Fertility Friday: A Hormonal Clue To Why Some Women, and Some Families, Have More Uterine Fibroids

Uterine fbiroids are non-cancerous muscle knots. They are common, but it is also uncommon for them to need treatment. Only 25% of all women who have fibroids will need medical treatment. However, they can be a source of significant medical problems for many women. The question is why so many women have fibroids, and truthfully we do not know. 

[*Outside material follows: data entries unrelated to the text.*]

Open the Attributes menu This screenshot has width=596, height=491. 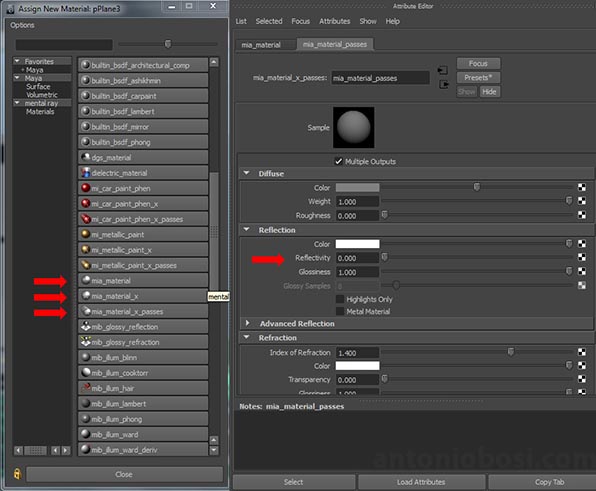pyautogui.click(x=334, y=21)
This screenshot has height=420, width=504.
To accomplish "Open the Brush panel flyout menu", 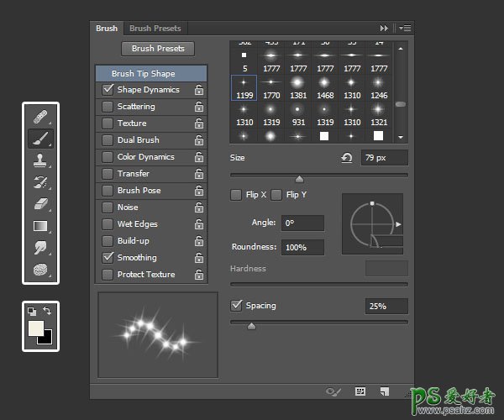I will (406, 28).
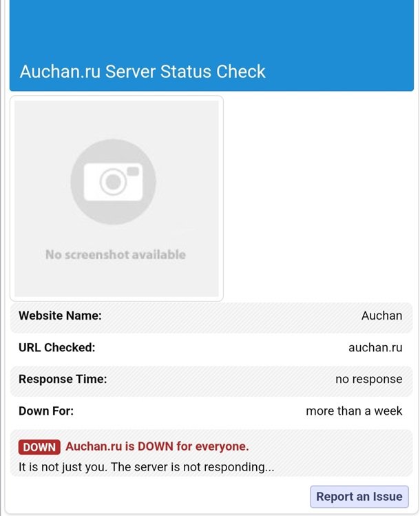Click the empty area beside screenshot thumbnail
The width and height of the screenshot is (420, 516).
click(318, 198)
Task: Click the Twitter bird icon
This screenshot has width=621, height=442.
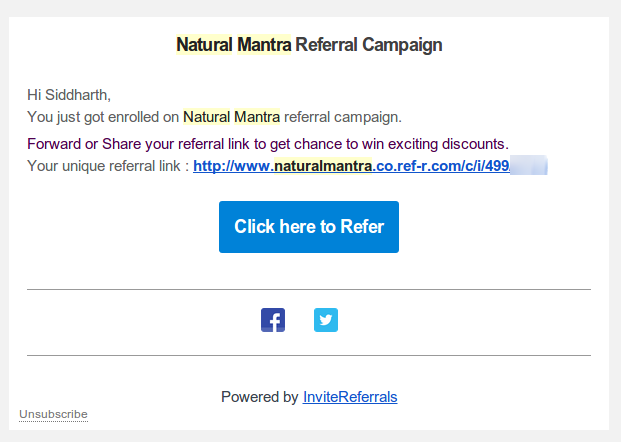Action: pyautogui.click(x=326, y=320)
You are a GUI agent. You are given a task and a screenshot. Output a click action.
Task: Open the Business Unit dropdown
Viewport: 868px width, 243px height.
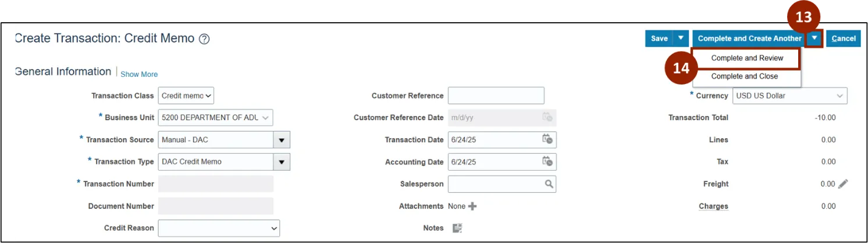pos(215,118)
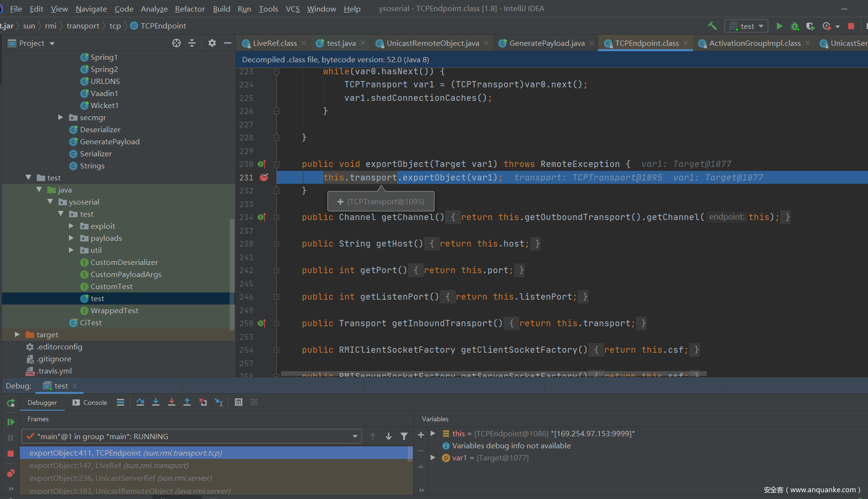Select exportObject:147, LiveRef stack frame
This screenshot has width=868, height=499.
click(109, 465)
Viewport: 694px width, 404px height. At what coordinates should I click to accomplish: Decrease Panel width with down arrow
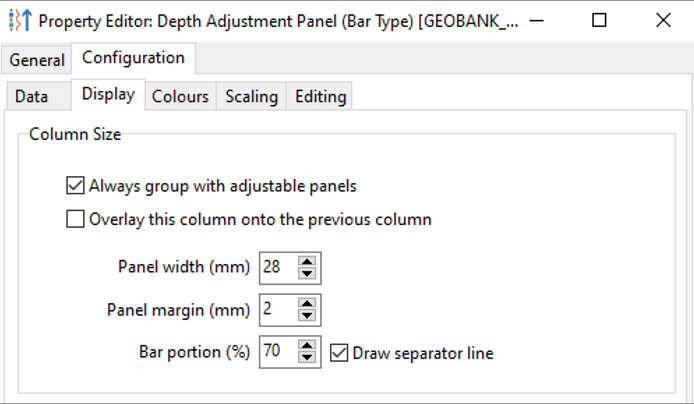pyautogui.click(x=308, y=273)
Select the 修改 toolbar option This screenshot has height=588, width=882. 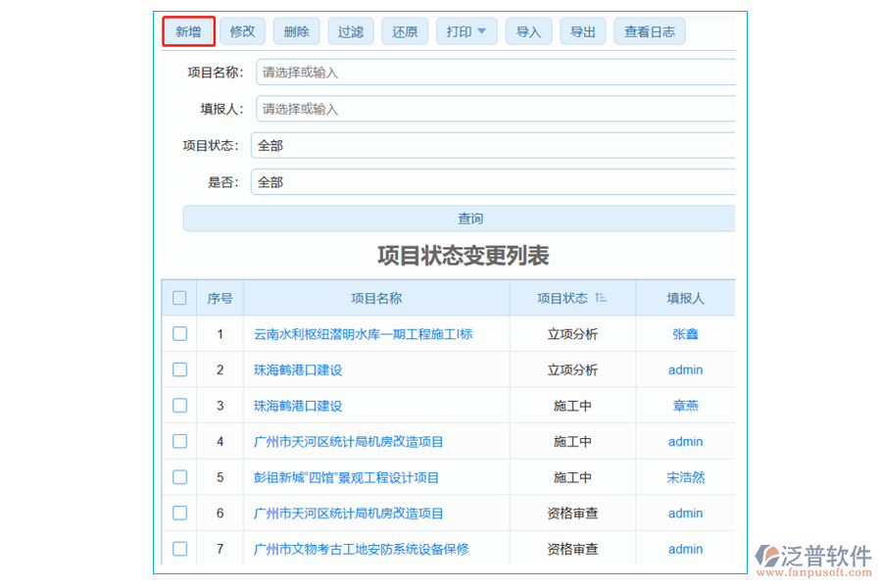pyautogui.click(x=241, y=30)
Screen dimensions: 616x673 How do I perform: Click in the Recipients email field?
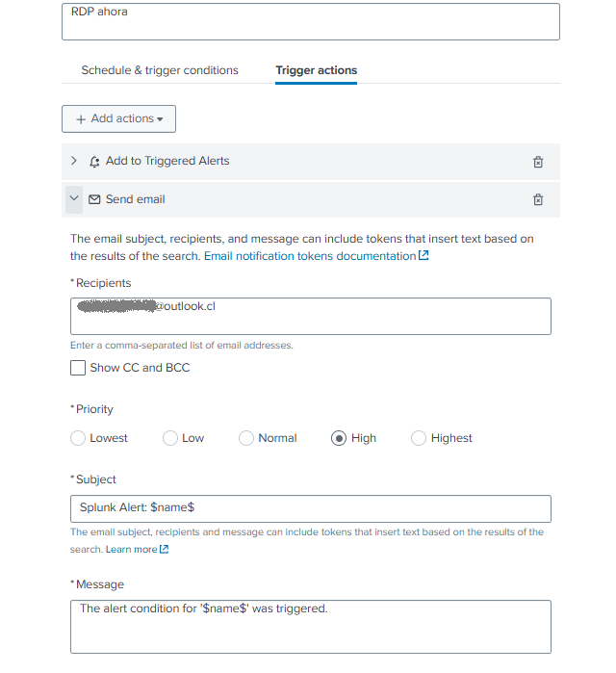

Testosterone may be the reason some women, and some families have more uterine fibroids. Uterine fibroids are not congenital, and they don't occur with puberty, but they definitely have a hormonal link. What exactly that link is has been speculated on for many years. It has been argued that birth control pills cause fibroids, and counter arguments say that birth control pills prevent uterine fibroids. Menopause is usually accompanied by resolution of fibroids. This is coming out of the SWAN study data base which has brought forward many hormonal insight and is specifically designed to look at different ethnicity and differences between groups such as African-American vs Asians vs Caucasians. The women who had fibroids were found to have very different hormonal patterns from the women who did not have fibroids. It was not completely clear nor simplistic an explanation as just having high blood testosterone. The women with fibroids had both high free testosterone, and other factors, such as high estrogen levels. The research is very provocative and may help to determine how to design treatments that could, by modifying hormonal levels, at least for some women, can also prevent uterine fibroids.